Republicans released the budget bill, which is expected to be voted on by the end of the week, shortly after their news conference explaining the plan.
Senate President Pro Tempore Phil Berger said that state employees would receive an average raise of 5% over two years, and teachers would receive an average 4.5% raise, if their budget proposal becomes law. Teachers’ starting pay would be raised to $39,000 in the 2023-24 fiscal year.
Personal income tax cuts would be accelerated to bring the tax rate down to 4.5% faster than already planned, Berger said.
School vouchers
The Senate GOP budget includes wording from previously introduced legislation that would allow universal access to a private school voucher.
Under the Senate budget, income caps would be eliminated from the Opportunity Scholarship program starting in the 2024-25 school year. Any family could get state funding to attend a K-12 private school. The highest awards would go to lower-income families.
“As many of you know, school choice has been a core priority for the Republican General Assembly,” Sen. Michael Lee said.
The budget also sharply boosts funding for the Opportunity Scholarship program. An Office of State Budget and Management analysis says the program expansion could cost traditional public schools $200 million a year, with some rural counties particularly being hard hit.
“It makes no sense to me to provide money to the traditional public schools for children that they are no longer educating,” Berger said.
Staff shortages
With staffing shortages in some jobs worse than others, the House’s budget bill passed in April includes more significant raises than in recent years. Higher raises were slated for harder-to-fill jobs, like in health care and public safety. Historically, the Senate proposes lower increases than the House, and the final, compromise budget ends up somewhere in-between.
A March report from the Office of State Human Resources says there are continuing challenges “with recruiting and retaining an effective workforce.”
“Agencies are competing for applicants and employees with private-sector and other public-sector employers,” the report says. “Applications for state jobs have fallen, causing increases in the vacancy rate and the turnover rate remains high.”
The highest vacancy rates are in the Department of Adult Correction/Public Safety, with a 27.1% vacancy rate, and the Department of Health and Human Services at 25.9%.
Democratic Gov. Roy Cooper proposed 8% across-the-board raises for state employees over two years. The House budget, passed in April, called for 7.5% raises for most state employees over two years, with an additional 2% for the hardest-to-fill jobs.
For teachers, the House budget called for average raises of 10.2% over two years, including step increases and extra funding for rural-area educators. The raises would be 5.5% the first year, with the rest coming the second year. The House budget would also provide teachers paid parental leave of four to eight weeks and restore master’s degree pay.

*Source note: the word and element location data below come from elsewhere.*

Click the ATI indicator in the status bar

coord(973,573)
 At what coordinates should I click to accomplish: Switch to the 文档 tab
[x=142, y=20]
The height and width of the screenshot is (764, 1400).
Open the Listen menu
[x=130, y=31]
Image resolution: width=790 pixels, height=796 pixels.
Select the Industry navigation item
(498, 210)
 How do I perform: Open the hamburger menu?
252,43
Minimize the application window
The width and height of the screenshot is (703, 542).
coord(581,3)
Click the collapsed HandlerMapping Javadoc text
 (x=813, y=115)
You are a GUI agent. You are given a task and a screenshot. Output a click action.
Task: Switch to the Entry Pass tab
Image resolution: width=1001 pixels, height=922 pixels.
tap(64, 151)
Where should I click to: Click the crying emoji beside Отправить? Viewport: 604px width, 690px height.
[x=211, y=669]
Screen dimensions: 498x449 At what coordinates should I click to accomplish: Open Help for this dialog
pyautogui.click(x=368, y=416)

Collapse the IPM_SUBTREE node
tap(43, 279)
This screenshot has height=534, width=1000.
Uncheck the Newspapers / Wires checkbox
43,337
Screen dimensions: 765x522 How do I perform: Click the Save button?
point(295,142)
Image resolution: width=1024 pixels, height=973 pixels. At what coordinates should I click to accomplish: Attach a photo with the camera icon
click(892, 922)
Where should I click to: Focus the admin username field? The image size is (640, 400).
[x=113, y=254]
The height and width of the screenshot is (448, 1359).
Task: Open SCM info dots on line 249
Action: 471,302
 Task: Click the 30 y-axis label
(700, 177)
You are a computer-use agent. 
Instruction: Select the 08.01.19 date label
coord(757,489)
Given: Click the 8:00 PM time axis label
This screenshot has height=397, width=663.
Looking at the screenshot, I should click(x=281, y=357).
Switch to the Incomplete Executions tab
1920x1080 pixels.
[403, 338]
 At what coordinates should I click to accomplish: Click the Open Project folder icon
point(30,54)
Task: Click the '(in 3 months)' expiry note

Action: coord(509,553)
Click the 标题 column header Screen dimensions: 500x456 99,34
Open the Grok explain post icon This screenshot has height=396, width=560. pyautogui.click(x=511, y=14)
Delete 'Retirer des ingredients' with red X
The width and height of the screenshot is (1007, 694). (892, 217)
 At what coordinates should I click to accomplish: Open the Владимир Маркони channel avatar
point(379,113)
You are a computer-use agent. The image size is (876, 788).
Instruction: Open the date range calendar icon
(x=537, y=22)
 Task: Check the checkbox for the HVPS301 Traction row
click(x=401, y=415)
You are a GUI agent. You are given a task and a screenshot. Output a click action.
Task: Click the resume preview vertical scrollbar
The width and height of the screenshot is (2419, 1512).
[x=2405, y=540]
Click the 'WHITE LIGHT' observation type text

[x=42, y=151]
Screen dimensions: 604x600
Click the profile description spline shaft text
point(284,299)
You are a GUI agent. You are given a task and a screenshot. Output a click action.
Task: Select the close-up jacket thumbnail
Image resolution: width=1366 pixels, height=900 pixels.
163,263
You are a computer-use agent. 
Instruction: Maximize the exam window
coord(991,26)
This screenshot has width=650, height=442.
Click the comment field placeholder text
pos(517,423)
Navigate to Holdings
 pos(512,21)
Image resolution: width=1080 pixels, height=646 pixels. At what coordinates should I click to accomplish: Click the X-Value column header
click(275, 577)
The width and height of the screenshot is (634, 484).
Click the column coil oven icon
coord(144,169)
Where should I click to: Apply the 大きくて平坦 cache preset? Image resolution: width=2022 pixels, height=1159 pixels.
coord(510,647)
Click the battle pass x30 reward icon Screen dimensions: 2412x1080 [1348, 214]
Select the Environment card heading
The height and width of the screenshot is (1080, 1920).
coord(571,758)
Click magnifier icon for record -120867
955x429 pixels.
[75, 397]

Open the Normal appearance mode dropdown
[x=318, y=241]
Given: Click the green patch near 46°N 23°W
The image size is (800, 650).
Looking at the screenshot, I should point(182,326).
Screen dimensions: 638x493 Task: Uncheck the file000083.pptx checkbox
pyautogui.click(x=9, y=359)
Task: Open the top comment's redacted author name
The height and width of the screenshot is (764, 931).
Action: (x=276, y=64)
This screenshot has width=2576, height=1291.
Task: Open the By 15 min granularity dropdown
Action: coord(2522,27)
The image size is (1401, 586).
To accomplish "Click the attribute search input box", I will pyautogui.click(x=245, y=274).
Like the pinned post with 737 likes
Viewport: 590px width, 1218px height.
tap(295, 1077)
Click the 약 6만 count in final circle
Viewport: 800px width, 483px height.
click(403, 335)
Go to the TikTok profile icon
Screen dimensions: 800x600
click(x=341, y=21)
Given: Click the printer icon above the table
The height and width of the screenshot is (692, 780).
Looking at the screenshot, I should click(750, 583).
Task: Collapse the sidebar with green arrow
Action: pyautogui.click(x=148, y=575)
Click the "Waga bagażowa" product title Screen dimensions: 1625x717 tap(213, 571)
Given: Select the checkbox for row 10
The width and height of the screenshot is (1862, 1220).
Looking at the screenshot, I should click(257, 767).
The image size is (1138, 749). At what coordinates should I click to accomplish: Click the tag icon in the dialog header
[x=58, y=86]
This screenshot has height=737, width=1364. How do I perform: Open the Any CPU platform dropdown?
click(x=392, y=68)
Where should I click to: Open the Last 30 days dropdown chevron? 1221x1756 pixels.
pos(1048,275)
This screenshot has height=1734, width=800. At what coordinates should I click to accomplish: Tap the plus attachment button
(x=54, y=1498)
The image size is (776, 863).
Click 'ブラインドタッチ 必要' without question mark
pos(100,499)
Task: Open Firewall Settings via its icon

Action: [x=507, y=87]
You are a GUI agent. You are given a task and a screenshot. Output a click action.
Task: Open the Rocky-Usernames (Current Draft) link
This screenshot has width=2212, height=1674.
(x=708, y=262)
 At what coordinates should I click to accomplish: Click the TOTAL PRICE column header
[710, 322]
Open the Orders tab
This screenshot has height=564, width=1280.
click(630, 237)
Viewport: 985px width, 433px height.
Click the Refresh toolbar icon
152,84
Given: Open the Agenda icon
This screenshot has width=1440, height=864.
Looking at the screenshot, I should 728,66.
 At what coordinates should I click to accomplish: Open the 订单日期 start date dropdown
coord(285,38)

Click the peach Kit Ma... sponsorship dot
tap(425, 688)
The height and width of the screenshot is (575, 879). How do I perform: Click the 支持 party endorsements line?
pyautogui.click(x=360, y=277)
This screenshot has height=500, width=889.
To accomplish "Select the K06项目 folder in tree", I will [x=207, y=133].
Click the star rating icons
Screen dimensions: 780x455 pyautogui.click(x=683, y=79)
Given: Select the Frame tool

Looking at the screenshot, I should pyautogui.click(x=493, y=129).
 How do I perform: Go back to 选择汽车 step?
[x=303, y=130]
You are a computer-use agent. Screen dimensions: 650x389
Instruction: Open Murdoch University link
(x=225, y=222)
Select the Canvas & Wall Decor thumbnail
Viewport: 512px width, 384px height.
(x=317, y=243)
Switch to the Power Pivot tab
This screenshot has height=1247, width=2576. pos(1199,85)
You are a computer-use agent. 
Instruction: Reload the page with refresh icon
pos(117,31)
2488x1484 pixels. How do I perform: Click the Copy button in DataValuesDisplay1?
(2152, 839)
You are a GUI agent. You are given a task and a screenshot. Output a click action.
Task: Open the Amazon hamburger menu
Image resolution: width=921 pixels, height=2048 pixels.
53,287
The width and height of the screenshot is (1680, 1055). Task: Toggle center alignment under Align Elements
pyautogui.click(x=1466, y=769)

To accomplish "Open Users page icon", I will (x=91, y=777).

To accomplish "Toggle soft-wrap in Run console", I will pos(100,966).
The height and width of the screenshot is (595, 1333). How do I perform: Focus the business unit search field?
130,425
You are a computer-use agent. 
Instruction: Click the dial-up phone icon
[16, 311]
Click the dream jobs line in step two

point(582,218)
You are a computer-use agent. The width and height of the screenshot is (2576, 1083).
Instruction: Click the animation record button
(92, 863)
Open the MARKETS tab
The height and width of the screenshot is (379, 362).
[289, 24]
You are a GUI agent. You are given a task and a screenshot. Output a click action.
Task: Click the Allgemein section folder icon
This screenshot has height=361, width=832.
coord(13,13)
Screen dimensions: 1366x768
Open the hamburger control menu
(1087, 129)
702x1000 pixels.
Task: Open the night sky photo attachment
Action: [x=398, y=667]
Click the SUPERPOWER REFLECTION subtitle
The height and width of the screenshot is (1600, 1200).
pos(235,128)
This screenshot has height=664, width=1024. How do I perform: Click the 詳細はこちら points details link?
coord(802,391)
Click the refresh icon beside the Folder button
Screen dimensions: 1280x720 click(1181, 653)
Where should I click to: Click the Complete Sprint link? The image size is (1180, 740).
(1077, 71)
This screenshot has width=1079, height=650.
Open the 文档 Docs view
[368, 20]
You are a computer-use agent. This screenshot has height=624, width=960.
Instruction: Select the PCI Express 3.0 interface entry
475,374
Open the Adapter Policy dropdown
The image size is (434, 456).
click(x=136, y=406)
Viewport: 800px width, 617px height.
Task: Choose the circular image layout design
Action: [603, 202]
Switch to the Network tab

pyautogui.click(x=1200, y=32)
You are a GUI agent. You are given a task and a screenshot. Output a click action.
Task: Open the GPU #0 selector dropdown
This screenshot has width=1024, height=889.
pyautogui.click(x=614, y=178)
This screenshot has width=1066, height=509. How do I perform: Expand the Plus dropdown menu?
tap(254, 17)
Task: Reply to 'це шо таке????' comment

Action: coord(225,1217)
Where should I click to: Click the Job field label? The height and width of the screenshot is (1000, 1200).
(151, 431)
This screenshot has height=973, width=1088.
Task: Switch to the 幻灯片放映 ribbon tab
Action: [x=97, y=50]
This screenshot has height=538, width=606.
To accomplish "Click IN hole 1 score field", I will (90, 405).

Cooper’s budget proposal included an average 18% raise over the next two years for teachers and principals, and by 9.5% for other education workers like bus drivers.
Cooper responded to the Senate proposal on Monday, calling the teacher raises “pitiful” and the tax breaks and money to expand the private school scholarships “disastrous.”
“Senate Republicans propose a pitiful 4.5% raise for teachers spread over 2 years while giving tax breaks and private school vouchers to millionaires. Disastrous. My budget proposes a much-needed 18% raise to keep quality teachers in the classroom,” Cooper tweeted.
Berger also said the budget would keep university tuition flat and add money to the state’s rainy day fund and other savings and reserves.
Reporter T. Keung Hui contributed to this story.